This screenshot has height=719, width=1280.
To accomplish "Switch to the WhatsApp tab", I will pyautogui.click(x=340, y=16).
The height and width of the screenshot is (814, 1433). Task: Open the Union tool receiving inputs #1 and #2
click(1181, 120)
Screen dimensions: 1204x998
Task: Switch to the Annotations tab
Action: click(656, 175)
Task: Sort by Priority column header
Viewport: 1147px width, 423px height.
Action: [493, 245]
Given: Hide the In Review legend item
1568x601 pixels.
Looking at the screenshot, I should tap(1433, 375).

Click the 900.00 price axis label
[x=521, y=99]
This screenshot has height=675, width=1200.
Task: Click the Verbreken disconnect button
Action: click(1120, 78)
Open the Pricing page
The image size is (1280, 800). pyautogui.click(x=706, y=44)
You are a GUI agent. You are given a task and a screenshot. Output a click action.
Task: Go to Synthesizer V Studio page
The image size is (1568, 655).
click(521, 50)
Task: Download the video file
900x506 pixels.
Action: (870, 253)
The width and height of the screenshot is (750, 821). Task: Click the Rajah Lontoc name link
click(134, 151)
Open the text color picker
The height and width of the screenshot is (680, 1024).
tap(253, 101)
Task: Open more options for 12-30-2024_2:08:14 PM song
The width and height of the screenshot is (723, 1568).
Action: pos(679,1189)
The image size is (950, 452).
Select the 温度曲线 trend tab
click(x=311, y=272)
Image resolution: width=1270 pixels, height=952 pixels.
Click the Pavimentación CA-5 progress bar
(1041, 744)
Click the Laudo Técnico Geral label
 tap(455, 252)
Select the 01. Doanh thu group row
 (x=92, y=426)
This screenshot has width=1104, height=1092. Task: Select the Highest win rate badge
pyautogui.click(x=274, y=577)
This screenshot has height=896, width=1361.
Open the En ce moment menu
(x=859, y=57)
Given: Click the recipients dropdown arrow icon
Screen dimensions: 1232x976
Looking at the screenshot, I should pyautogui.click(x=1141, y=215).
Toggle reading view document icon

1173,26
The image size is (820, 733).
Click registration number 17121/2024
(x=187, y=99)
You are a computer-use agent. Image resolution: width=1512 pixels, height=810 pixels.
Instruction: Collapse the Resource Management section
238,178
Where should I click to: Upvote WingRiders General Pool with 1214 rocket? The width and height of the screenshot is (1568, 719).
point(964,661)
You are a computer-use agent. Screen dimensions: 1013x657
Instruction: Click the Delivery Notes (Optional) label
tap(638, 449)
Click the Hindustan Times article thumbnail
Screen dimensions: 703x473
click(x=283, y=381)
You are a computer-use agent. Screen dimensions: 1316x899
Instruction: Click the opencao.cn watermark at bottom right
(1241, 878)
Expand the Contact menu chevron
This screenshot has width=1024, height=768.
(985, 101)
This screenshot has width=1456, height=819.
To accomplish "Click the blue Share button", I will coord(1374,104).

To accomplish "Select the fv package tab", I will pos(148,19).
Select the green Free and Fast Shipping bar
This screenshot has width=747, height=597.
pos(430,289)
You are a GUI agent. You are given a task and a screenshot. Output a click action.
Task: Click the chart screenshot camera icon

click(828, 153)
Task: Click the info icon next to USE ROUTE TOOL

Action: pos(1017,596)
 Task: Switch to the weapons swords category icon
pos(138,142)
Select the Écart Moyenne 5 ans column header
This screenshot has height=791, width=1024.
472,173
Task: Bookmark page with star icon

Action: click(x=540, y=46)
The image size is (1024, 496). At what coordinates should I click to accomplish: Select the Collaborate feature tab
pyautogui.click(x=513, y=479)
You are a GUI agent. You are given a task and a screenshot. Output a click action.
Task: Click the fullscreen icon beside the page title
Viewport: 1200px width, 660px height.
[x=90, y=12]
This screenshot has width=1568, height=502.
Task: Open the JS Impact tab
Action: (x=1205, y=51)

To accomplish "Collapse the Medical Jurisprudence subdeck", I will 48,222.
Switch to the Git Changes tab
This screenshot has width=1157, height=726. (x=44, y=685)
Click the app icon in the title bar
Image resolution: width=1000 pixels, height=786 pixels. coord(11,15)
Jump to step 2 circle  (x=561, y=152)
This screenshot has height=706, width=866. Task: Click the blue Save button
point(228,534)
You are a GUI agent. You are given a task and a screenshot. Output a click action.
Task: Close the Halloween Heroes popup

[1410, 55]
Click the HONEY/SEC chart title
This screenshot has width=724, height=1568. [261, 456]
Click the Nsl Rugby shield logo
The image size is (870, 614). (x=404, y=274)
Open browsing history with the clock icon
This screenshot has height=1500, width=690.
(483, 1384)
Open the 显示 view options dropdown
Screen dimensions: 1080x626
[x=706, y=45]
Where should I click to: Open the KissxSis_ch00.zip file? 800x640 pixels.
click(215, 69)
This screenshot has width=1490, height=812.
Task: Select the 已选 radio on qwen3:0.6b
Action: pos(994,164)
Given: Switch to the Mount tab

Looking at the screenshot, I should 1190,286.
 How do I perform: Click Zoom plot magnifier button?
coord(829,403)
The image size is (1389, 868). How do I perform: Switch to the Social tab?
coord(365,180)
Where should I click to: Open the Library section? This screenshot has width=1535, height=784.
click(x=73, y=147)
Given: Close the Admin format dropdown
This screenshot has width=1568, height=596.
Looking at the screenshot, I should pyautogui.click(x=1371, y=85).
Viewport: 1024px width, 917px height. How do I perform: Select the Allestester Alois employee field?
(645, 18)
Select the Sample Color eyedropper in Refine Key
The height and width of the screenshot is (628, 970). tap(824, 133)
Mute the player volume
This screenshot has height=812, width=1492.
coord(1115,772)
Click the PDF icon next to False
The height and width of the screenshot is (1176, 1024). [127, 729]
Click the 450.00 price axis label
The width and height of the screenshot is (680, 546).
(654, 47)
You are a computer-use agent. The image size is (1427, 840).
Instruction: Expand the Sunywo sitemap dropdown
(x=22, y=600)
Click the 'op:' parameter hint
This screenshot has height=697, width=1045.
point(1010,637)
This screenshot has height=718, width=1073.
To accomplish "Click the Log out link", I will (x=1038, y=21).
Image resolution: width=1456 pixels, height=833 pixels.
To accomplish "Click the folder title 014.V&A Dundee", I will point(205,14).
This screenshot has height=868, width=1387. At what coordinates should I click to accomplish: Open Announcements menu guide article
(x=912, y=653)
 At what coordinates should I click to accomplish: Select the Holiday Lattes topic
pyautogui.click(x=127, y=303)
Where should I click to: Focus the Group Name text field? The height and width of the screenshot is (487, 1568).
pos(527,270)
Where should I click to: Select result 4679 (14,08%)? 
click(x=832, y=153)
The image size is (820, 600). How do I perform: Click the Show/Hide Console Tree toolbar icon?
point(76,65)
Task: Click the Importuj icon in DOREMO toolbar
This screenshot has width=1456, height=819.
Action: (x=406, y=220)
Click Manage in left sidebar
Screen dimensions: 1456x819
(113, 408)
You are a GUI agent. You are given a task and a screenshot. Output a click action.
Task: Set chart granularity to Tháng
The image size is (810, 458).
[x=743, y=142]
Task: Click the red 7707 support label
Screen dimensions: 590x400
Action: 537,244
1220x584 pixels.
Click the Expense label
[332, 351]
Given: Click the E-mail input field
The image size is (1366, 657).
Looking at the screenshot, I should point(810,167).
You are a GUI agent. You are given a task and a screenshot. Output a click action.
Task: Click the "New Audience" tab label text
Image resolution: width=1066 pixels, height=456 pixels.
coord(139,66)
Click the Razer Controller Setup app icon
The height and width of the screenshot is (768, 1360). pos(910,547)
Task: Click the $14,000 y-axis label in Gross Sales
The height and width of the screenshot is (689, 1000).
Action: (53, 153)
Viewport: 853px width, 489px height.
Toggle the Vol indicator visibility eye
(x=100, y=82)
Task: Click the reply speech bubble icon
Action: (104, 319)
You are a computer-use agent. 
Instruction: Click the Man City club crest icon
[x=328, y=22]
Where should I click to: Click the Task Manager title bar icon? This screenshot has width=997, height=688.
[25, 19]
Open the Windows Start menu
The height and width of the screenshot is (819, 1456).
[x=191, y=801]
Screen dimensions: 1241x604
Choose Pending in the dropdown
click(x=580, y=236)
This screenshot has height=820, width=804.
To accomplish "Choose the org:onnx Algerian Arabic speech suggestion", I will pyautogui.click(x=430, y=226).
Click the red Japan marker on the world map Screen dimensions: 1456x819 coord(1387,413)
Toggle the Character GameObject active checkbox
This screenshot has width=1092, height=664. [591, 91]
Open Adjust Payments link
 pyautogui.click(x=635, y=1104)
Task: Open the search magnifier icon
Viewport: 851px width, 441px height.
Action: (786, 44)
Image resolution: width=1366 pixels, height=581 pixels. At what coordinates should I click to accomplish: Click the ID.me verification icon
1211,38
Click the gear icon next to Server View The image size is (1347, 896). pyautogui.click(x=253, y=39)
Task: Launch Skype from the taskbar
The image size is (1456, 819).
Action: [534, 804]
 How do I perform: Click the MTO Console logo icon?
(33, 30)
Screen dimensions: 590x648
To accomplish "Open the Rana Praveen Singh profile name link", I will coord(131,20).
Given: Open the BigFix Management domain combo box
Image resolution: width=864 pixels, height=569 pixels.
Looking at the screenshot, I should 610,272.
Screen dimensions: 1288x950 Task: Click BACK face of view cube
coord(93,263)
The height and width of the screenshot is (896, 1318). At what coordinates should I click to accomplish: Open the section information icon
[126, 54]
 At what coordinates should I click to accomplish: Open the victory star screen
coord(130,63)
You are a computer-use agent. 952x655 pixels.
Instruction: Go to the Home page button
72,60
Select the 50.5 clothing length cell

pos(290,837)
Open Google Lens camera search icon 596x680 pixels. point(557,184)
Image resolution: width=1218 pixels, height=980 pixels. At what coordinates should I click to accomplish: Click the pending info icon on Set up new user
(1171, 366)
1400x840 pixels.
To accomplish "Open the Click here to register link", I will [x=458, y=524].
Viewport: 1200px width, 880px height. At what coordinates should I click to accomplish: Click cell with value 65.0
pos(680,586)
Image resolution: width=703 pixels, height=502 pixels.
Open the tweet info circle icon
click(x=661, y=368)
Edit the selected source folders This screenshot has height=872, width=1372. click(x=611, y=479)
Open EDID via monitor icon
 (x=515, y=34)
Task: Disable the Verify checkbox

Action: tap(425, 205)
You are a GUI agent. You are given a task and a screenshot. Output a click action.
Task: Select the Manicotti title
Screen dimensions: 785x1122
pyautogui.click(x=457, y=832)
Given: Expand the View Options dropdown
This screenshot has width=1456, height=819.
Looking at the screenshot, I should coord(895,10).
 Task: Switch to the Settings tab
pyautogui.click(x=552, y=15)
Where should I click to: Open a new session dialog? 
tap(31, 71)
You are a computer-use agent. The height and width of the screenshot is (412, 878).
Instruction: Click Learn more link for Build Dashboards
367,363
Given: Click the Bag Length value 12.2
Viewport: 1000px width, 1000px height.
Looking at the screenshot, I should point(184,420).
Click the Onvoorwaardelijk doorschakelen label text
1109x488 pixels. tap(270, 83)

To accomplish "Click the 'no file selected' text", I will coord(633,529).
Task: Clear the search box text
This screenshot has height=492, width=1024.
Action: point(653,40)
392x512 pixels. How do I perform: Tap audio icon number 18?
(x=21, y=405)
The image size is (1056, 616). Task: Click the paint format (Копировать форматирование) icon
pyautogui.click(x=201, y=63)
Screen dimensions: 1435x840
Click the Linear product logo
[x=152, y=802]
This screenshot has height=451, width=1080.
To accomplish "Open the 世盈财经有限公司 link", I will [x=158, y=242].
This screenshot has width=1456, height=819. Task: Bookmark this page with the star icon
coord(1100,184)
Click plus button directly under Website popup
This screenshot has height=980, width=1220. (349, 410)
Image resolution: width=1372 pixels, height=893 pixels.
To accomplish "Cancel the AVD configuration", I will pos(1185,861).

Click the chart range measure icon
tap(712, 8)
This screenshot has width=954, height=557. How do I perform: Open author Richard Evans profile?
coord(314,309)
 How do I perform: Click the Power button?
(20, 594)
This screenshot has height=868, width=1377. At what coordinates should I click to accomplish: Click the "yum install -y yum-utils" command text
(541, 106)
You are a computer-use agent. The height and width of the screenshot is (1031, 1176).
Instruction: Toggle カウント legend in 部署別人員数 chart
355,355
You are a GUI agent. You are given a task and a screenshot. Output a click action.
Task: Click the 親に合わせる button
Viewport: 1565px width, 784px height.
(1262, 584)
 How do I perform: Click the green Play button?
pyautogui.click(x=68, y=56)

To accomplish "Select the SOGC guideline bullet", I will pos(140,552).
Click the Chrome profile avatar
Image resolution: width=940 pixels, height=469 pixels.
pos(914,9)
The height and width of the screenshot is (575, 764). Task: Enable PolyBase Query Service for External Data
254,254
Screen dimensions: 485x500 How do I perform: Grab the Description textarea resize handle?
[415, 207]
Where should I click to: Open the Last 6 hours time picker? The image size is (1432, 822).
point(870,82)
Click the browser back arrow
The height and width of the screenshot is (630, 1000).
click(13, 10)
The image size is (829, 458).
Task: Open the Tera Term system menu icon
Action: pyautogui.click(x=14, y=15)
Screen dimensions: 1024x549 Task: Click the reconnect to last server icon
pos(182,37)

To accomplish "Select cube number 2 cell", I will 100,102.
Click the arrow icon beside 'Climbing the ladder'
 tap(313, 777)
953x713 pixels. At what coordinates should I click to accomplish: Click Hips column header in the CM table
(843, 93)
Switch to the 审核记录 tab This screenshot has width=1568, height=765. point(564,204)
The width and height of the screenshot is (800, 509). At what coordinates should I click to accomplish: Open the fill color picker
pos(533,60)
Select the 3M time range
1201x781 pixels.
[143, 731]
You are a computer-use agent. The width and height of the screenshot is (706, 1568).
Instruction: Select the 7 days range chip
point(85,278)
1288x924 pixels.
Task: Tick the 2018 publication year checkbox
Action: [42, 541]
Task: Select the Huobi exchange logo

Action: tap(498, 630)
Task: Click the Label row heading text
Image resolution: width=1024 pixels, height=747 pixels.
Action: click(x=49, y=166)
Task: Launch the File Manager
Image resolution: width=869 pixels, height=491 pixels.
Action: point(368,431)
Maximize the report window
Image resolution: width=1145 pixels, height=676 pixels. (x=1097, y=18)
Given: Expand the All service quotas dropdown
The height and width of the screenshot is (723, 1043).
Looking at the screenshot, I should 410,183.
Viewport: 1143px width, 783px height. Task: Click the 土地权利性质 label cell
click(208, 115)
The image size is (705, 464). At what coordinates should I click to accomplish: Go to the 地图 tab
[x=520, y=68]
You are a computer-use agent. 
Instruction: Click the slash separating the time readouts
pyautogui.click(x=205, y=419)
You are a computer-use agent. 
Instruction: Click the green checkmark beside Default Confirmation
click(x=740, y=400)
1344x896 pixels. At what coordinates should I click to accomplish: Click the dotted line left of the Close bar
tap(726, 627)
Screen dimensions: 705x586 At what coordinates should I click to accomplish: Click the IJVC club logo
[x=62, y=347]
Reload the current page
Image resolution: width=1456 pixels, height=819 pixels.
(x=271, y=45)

TASK STATEMENT - Starting at the first line of the records above and ending at the line containing "Action: (870, 253)", set out those lines as a numbered list, leaving out any blank lines.

EXERCISE SOLUTION -
1. This screenshot has height=719, width=1280.
2. To accomplish "Switch to the WhatsApp tab", I will pyautogui.click(x=340, y=16).
3. The height and width of the screenshot is (814, 1433). Task: Open the Union tool receiving inputs #1 and #2
4. click(1181, 120)
5. Screen dimensions: 1204x998
6. Task: Switch to the Annotations tab
7. Action: click(656, 175)
8. Task: Sort by Priority column header
9. Viewport: 1147px width, 423px height.
10. Action: [493, 245]
11. Given: Hide the In Review legend item
12. 1568x601 pixels.
13. Looking at the screenshot, I should tap(1433, 375).
14. Click the 900.00 price axis label
15. [x=521, y=99]
16. This screenshot has height=675, width=1200.
17. Task: Click the Verbreken disconnect button
18. Action: click(1120, 78)
19. Open the Pricing page
20. The image size is (1280, 800). pyautogui.click(x=706, y=44)
21. You are a GUI agent. You are given a task and a screenshot. Output a click action.
22. Task: Go to Synthesizer V Studio page
23. The image size is (1568, 655).
24. click(521, 50)
25. Task: Download the video file
26. 900x506 pixels.
27. Action: (870, 253)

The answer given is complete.